Granted these numbers represent a tiny fraction of the more than 800,000 people employed in the securities industry in the U.S. But in an industry essentially built on trust (trust that’s been badly shaken in recent years) a handful of bad guys can have a disproportionately negative impact.

The government seems acutely aware of this dynamic, and thus intent on maintaining the high-profile status of their probe.

“The implicit message is, ‘We’re going to stay on this. You may beat us on occasion, but we’re going to stay on you and eventually we’re going to get you.’ That’s the critical point,” said Jeremy Schwimmer, a principal at private equity firm Sand Oak Capital Partners.

The "high-profile investigation as deterrent" strategy is widely viewed as the most effective method of curbing the illegal passing of information among Wall Street insiders, a practice that slowed following successful probes in the late 1990s in the wake of the dotcom boom.

Current Wall Street traders say insider trading exploded during the past decade as enforcement grew lackadaisical again and trading by largely unregulated hedge funds grew exponentially.

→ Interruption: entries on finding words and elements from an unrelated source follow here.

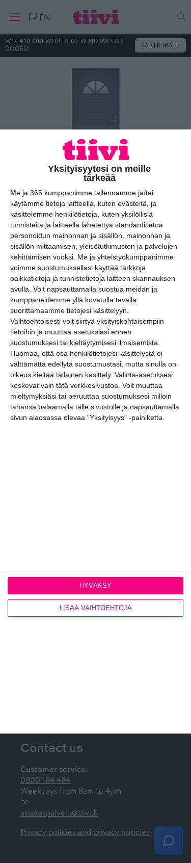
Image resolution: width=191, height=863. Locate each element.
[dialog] (95, 431)
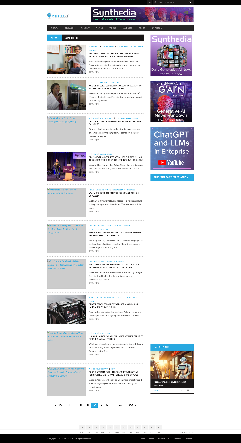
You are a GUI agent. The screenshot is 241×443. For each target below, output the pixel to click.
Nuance (115, 82)
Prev (59, 405)
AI (90, 82)
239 (87, 405)
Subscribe (177, 438)
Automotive (109, 297)
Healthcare (98, 82)
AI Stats (54, 28)
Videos (112, 28)
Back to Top (185, 432)
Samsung (118, 226)
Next (131, 405)
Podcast (85, 28)
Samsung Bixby (106, 154)
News (133, 47)
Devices (120, 297)
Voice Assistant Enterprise (127, 118)
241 (101, 405)
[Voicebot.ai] (69, 15)
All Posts (127, 28)
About (142, 28)
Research (69, 28)
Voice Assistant (106, 118)
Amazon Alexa (108, 47)
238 (80, 405)
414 (120, 405)
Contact (188, 438)
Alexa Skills (94, 47)
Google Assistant (97, 226)
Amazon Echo (123, 47)
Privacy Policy (163, 438)
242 (108, 405)
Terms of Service (146, 438)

The real estate boom of the early 2000s generated hefty returns for those hedge funds savvy enough to exploit the complicated derivatives that were constructed largely around dodgy mortgage-backed securities. Those returns prompted the creation of scores of other hedge funds and the competition for bigger returns grew increasingly intense.

Not surprisingly, the potential for ever-bigger returns led to a corresponding increase in peoples’ willingness to engage in risky and potentially illegal practices.

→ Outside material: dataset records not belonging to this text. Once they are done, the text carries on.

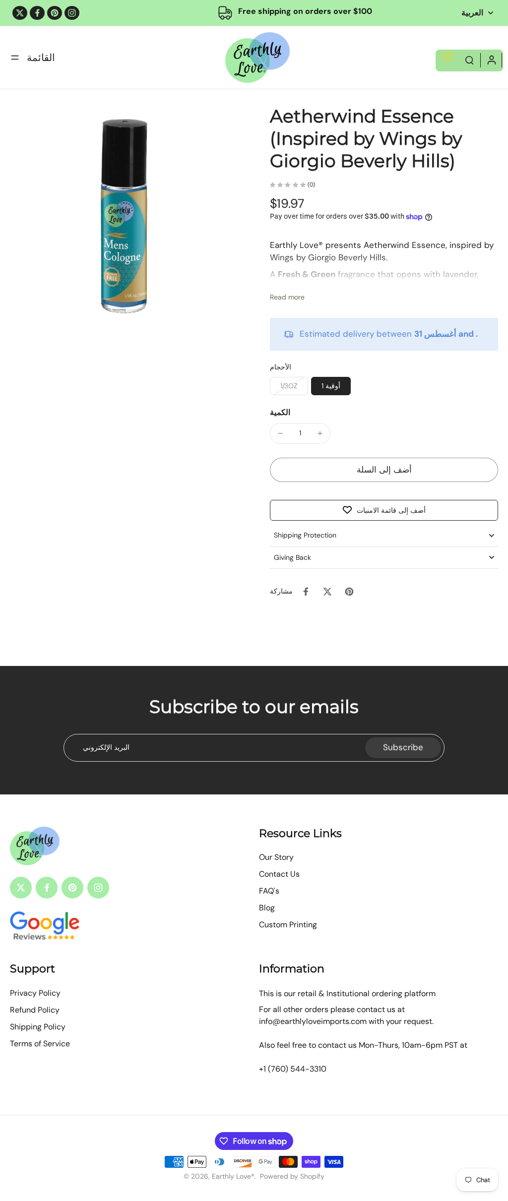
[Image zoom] (124, 219)
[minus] (280, 433)
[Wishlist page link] (448, 57)
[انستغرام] (71, 13)
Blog (267, 907)
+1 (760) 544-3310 (292, 1069)
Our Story (276, 857)
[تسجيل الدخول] (491, 59)
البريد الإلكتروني (106, 747)
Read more (287, 297)
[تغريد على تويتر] (327, 591)
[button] (384, 470)
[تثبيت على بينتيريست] (349, 591)
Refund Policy (35, 1010)
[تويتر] (19, 13)
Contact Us (279, 874)
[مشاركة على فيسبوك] (306, 591)
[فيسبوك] (37, 13)
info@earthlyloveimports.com (313, 1021)
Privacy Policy (35, 993)
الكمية (280, 412)
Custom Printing (288, 924)
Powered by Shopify (292, 1176)
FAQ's (269, 891)
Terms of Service (40, 1043)
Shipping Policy (37, 1026)
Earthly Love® (233, 1176)
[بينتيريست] (54, 13)
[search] (469, 59)
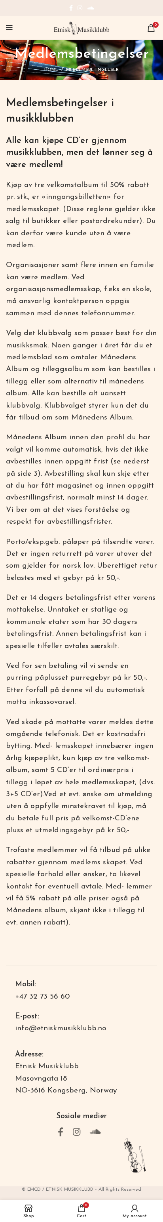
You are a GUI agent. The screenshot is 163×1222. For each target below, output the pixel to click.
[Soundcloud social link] (91, 8)
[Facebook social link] (71, 8)
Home (51, 70)
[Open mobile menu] (9, 28)
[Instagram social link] (80, 8)
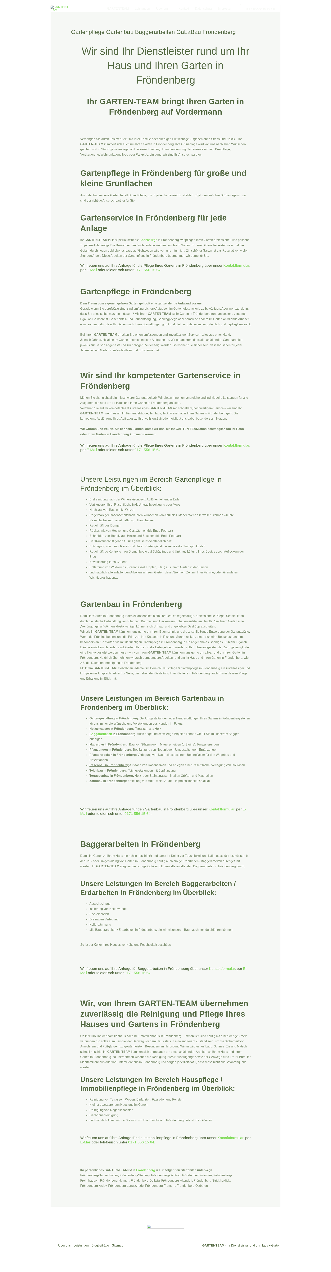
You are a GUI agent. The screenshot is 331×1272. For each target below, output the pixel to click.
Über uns (162, 8)
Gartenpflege (148, 240)
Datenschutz (203, 8)
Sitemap (117, 1245)
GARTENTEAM (118, 8)
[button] (170, 8)
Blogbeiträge (100, 1245)
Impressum (225, 8)
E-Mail (92, 270)
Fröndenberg (145, 1170)
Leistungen (142, 8)
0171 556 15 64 (147, 270)
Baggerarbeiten (100, 734)
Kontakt (184, 8)
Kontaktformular (236, 265)
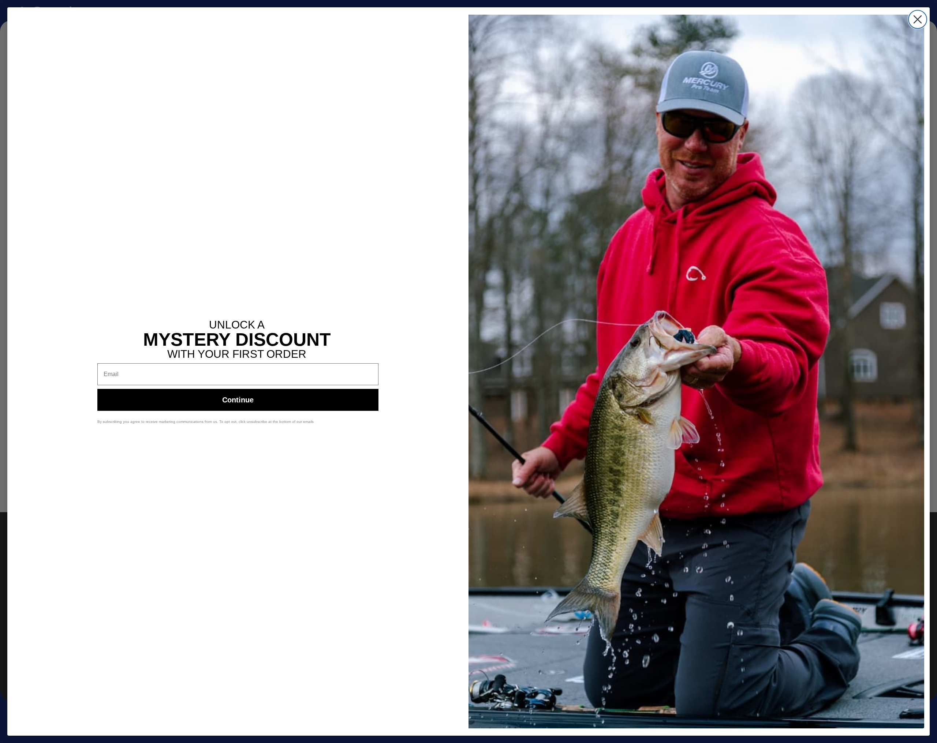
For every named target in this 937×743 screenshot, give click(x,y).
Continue (238, 400)
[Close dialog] (917, 19)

Meanwhile, the research scandals of the late 1990s at a number of investment banks in which analysts were accused of being little more than highly paid shills for the stocks they reviewed led to the rise of "expert network," ostensibly independent analysts who, for a price, could assist investors in making informed decisions.

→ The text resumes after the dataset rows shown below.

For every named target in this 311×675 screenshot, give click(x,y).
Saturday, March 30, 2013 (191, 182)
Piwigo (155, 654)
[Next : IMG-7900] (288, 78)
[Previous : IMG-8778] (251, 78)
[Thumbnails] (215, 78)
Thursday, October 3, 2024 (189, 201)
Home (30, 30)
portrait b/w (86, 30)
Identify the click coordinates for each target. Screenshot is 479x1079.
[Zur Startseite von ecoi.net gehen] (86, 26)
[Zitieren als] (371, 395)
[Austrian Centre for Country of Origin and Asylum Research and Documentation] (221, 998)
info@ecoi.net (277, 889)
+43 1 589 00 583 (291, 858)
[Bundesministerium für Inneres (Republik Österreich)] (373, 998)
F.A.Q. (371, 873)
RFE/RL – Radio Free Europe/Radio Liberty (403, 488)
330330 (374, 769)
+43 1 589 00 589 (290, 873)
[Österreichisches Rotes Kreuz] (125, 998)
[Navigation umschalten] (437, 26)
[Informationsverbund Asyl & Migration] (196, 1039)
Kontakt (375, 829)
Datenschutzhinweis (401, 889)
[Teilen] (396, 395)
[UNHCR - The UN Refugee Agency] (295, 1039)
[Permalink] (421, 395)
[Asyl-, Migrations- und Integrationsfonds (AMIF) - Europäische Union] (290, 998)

In the wake of these combined factors, prosecutors have revealed the all-too-predictable results:

  1. Rajaratnam, a founder of hedge fund Galleon Group, an especially aggressive fund which at its peak in 2008 was valued at $7 billion, allegedly received illegal tips directly from a Goldman Sachs (NYSE:GS) board member.
  2. Sketchy expert network firms such as Primary Global Research routinely matched their clients with often-obscure employees at publicly traded companies who were then paid handsomely for inside information that could impact their companies’ stock prices.
  3. Other expert networks have been accused of making illegal payments to key employees at companies that provide parts or logistical services to big publicly traded companies, in effect reaching further down the food chain to obtain information.

Amid the arrests and ongoing court cases, concerns have also been raised that the government may be overstepping its authority, pursuing these cases too aggressively and to the ultimate detriment of efficient capital markets.

“The criticism is that as the prosecutors get more aggressive they’ll blur the lines between what’s legitimate fact gathering and what’s illegal. If that starts to happen that could have a chilling effect on people who are trying to do things the right way,” said former federal prosecutor Jonathan New, now a defense attorney at Baker Hostetler in Manhattan.

As it stands, thanks to the use of wiretaps, a technique formerly reserved for investigations of organized mob figures and drug kingpins, there have been few gray areas in the accusations of insider trading leveled so far. Rajaratnam, for instance, was taped brazenly exhorting his employees to break the law.

Schwimmer said he doubts that anyone now swept up in the government’s probe was unaware that what they were doing was illegal.

“This boils down to peoples’ ethics,” he said. “People who are smart enough to work at firms like Goldman Sachs are smart enough to understand what’s appropriate information for public consumption and what’s not.”

Schwimmer remains skeptical, however, that the government’s efforts will have much more than a temporary impact.

“Maybe I’m just a pessimist but I don’t really believe that the guys from Galleon getting caught stops anyone else. Based on the egos I’ve worked with over the years, the opposite is true. Everyone on Wall Street thinks they’re smarter than the next guy,” he said.